Working with tired people every day… can be.. Tiring.

I’m not going to lie.

When people are tired, they are emotional. They are depleted. They have little left to give to their spouse, their partner, and their other kiddos. So, what do you think they have left to give to their sleep coach?

You guessed it – nada. Ha!

They are just so tired, I become the catcher of all the feels. The person they can tell their worries to. The beacon of light shining on them letting them know day after day that it is going to be okay, and they are going to move on from this struggle in their life in some way, shape or form.

It is an honour to be this person. For an empath such as myself I have to remind myself daily that their stress or pain is not my stress or pain, and that their tired is not my tired. Helping people through a critical time in their lives is an honour, and I feel privileged that people let me in at a time that is so difficult for them.

Yesterday I hopped on the phone with a father I have been working with on and off since January of this year. Now you might ask yourself why someone would need to still be talking to their sleep coach 5 months later.. “Aren’t you just supposed to ‘fix it’ so that people can move on in a few weeks time?” Maybe you’re not thinking that.. Maybe you’re not… but let me tell you a little bit about my relationship with this family and how it has evolved over time.

When this mama first contacted me through my website, she was exhausted. Her baby was waking hourly overnight and having very small feeds due to the reflux she was diagnosed with. The family was cosleeping out of sheer necessity, not by choice.
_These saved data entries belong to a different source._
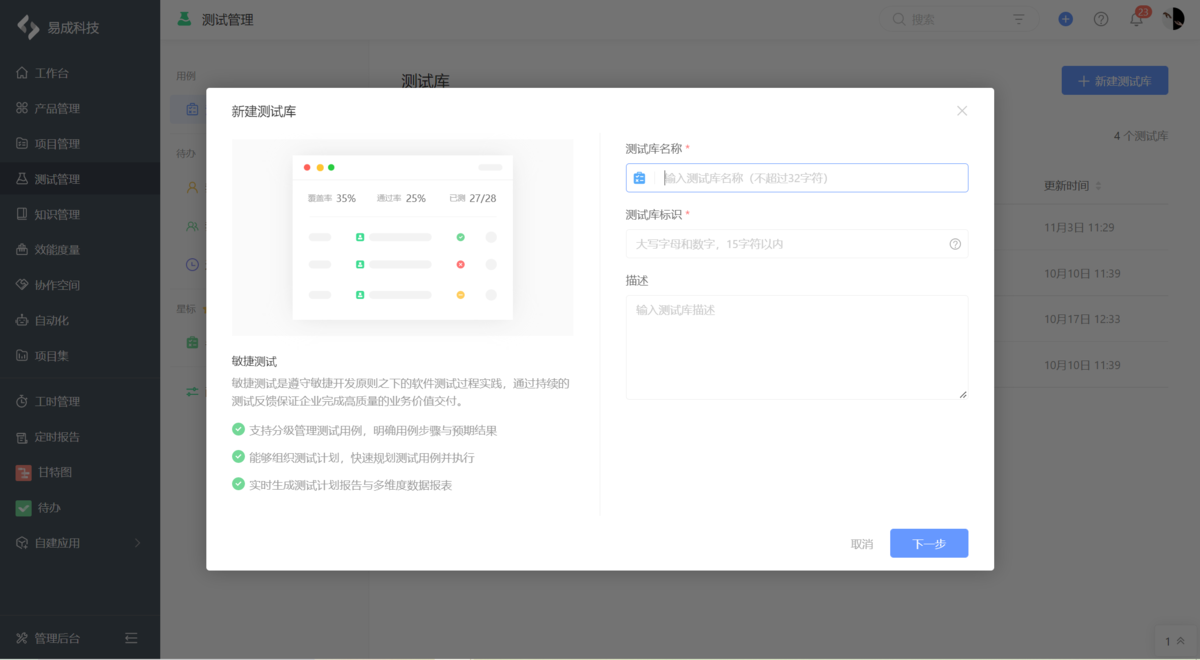Collapse the sidebar with the icon beside 管理后台
The height and width of the screenshot is (660, 1200).
click(132, 637)
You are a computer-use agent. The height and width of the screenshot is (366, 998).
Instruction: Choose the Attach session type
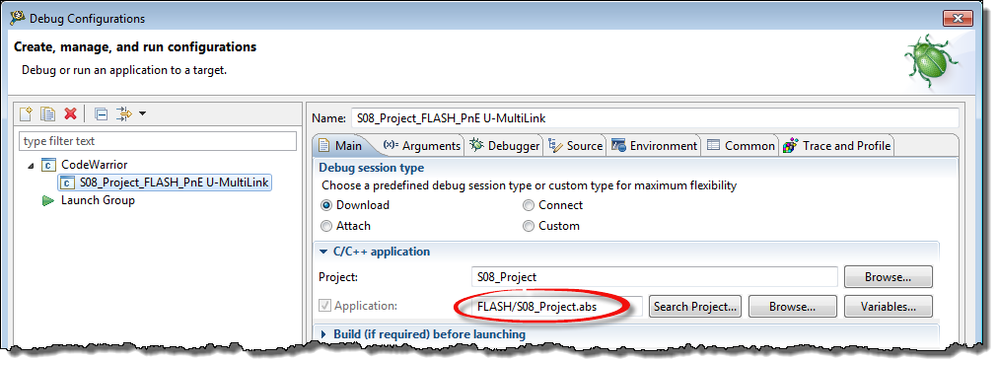pos(346,226)
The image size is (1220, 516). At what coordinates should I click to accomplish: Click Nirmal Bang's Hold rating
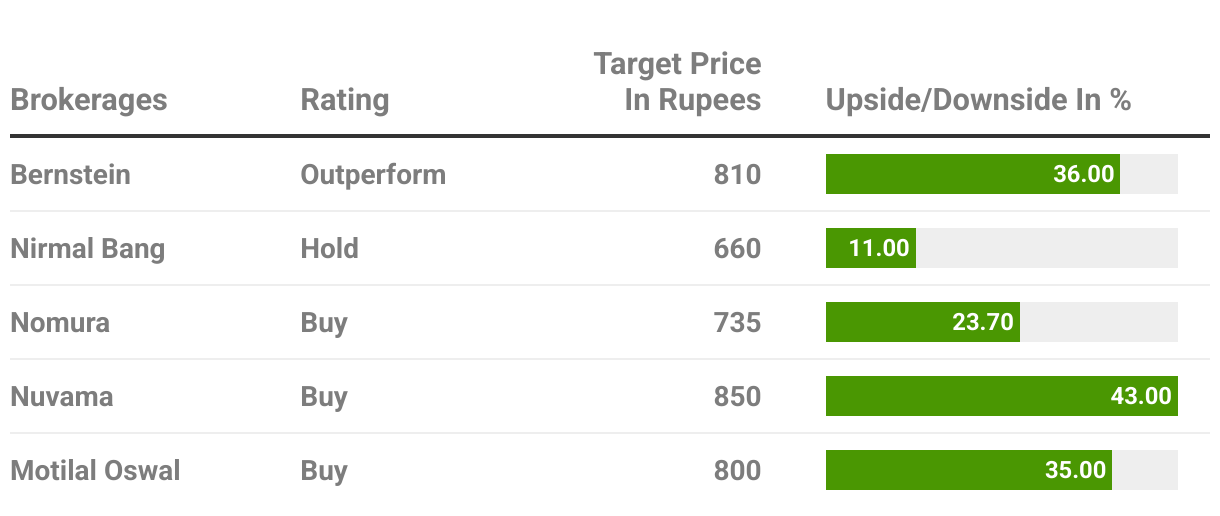click(329, 248)
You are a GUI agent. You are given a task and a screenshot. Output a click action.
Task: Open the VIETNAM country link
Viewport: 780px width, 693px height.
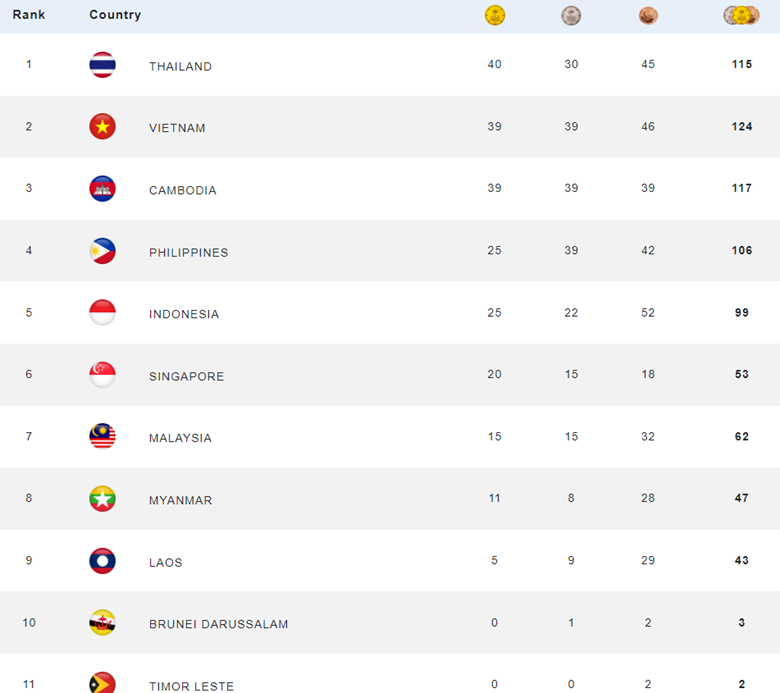tap(177, 128)
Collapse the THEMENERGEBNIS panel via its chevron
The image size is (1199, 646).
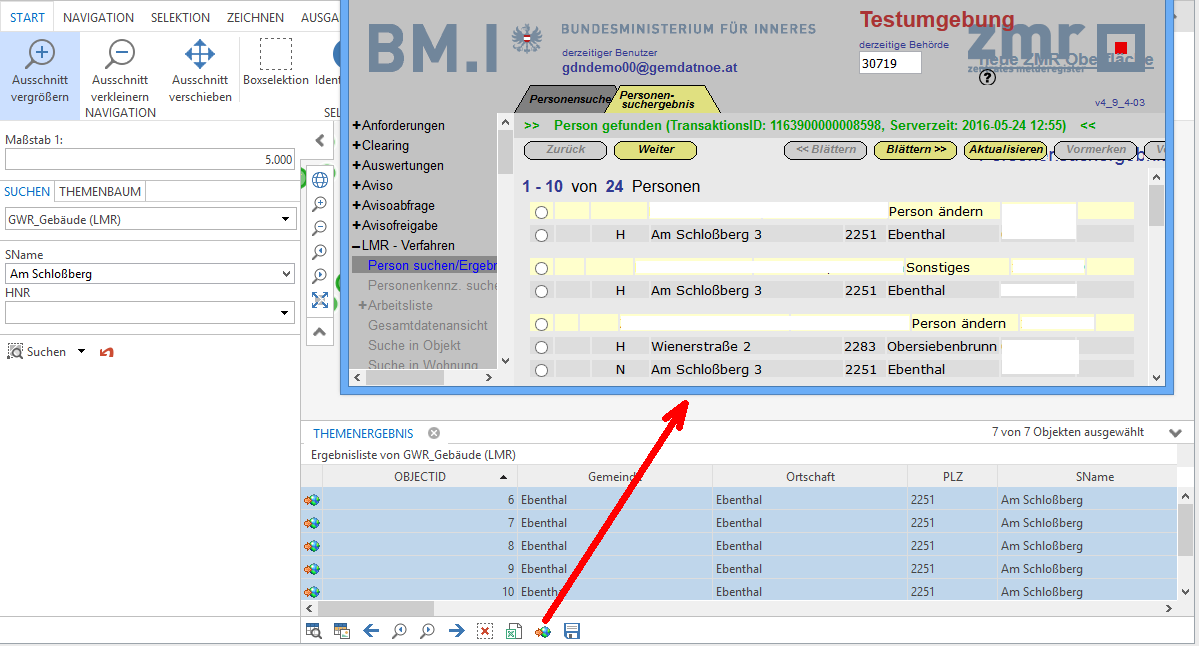(x=1174, y=434)
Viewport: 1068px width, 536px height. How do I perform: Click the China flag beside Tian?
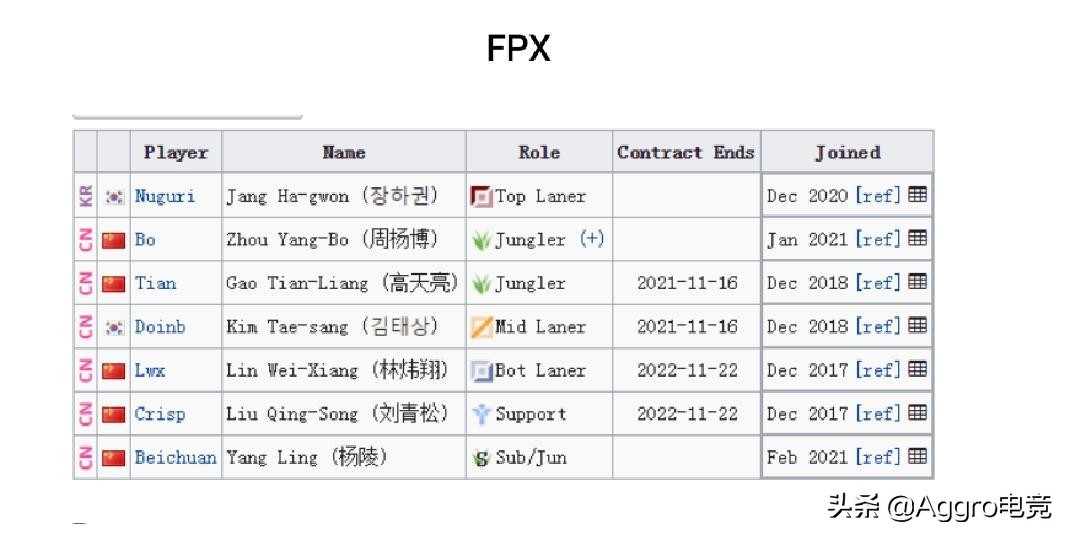point(114,283)
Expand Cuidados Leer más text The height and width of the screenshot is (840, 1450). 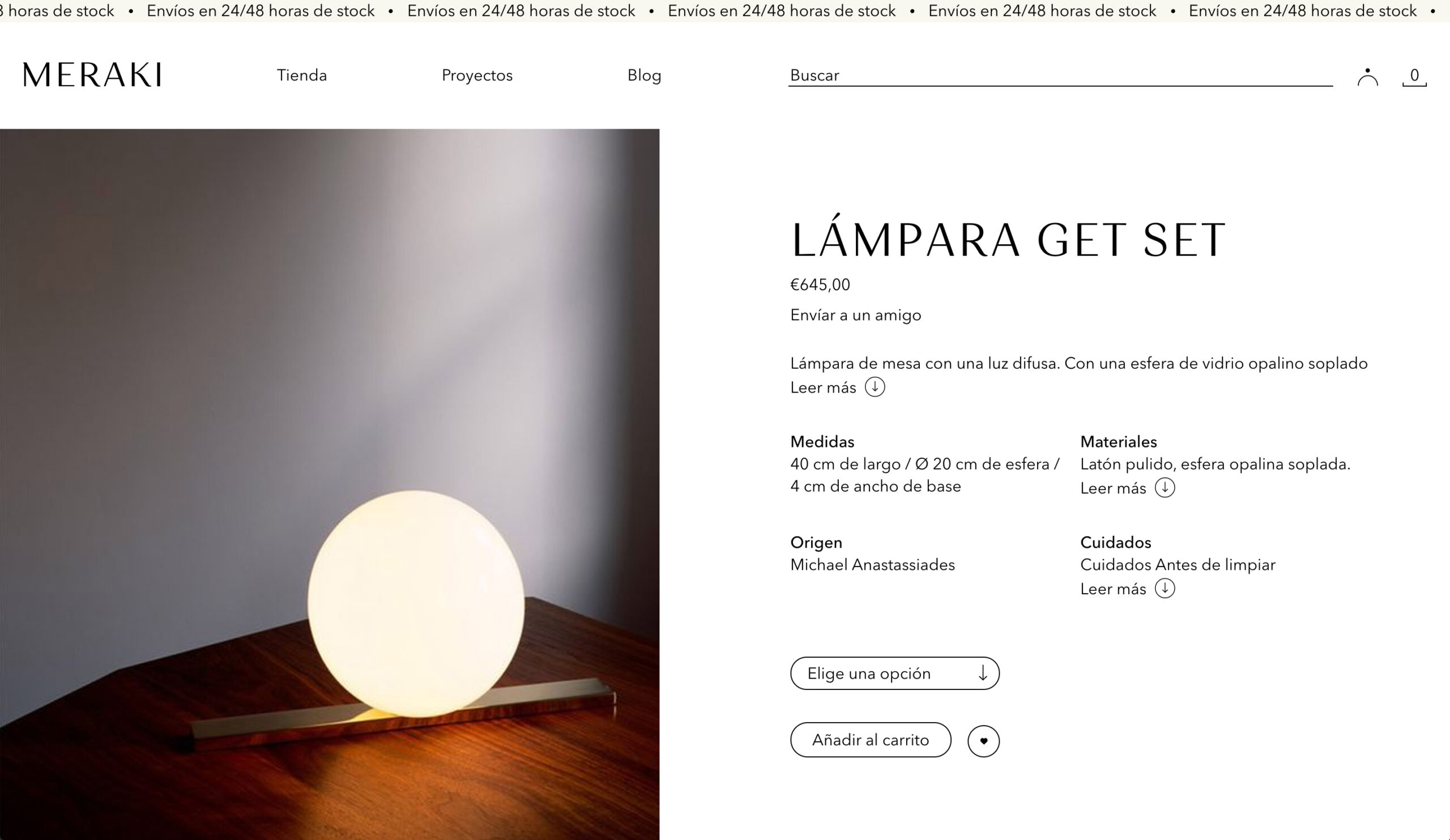click(x=1113, y=589)
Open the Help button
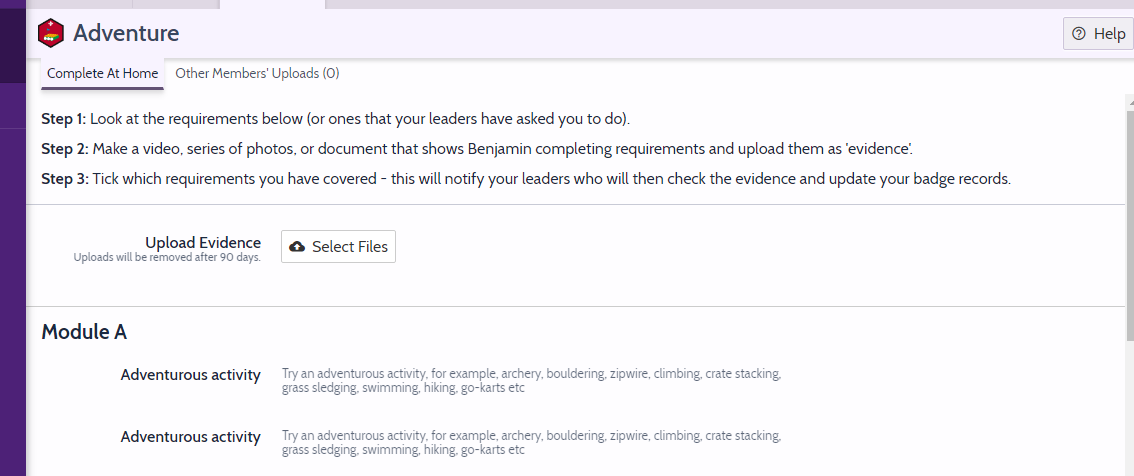 pyautogui.click(x=1097, y=34)
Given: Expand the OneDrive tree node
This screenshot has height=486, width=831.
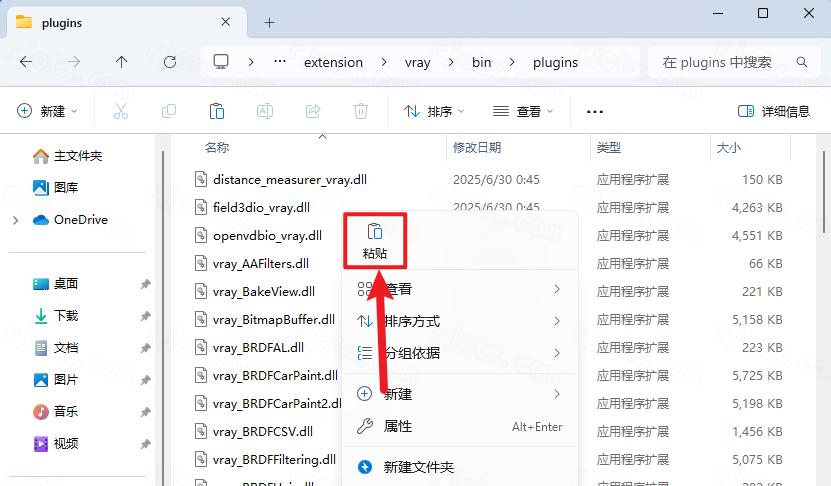Looking at the screenshot, I should pyautogui.click(x=15, y=220).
And the parents were beginning to wonder if their daughter would ever be able to sleep by herself.

When we did our consultation it was clear they were nervous, and excited. Apprehensive too! Sometimes when things have been so bad, and someone tells you it is going to get better soon, it is pretty hard to believe them. I remember thinking these two are scared to trust me, but somehow they convinced themselves to let me in.

We walked hand in hand, day by day. We made the most gradual changes imaginable… first attaching their crib to their bed as a sidecar, and then having dad also learn how to put their baby to sleep. He had never done it. Not for months anyway… it was a brand new experience for him to rock his baby to sleep, and it was very hard for everyone at first. But I knew it would be okay, I knew their baby would be okay.

We transitioned from co-sleeping all night, to partial crib sleep in the side car. From feeding at every night wake, to feeding at every other night waking.. We added in dreamfeeds, and encouraged baby girl to fall asleep with patting instead of rocking. Everything happened one step at a time as led by baby, and as parents adapted to their new normal. Every day they saw just enough change to keep going.

Now, baby sleep is not linear. Far from it! We had our hiccups along the way. Baby got sick. She went through a weird week of pooping every night and no one could figure out why! Parents had work responsibilities that caused us to pivot and delay, and then baby got sick again. We paused. We regrouped. We relaxed. We picked up where we left off, and we started again.

Yesterday I was catching up with dad (who is now the primary bedtime guy and overnight caregiver for this baby), and it just became so clear to me why this work still has meaning for me nearly 4 years later.

It is because the shift a family can make through a transition from sleepless nights, to sleepier ones is pretty damn amazing to watch!

Dad said, “She is actually sleeping really well… on a good night, she goes to sleep easily.. And then I don’t hear from her again until like 5 am, and then we cosleep from there til morning. It is the best of both worlds, and something that mama was really comfortable with too.”

I asked him if he felt his bond with his daughter had increased as a result of our work together to which he answered, yes.

Sleep work when you are not relying on formal sleep training methods is dynamic. It is interesting. It can be fun and exciting.. And it can be hard. But, I always see people walk out of our time together with a better understanding and appreciation of their partner, and an increased bond with their baby. And that my friends, is the reason why I do what I do.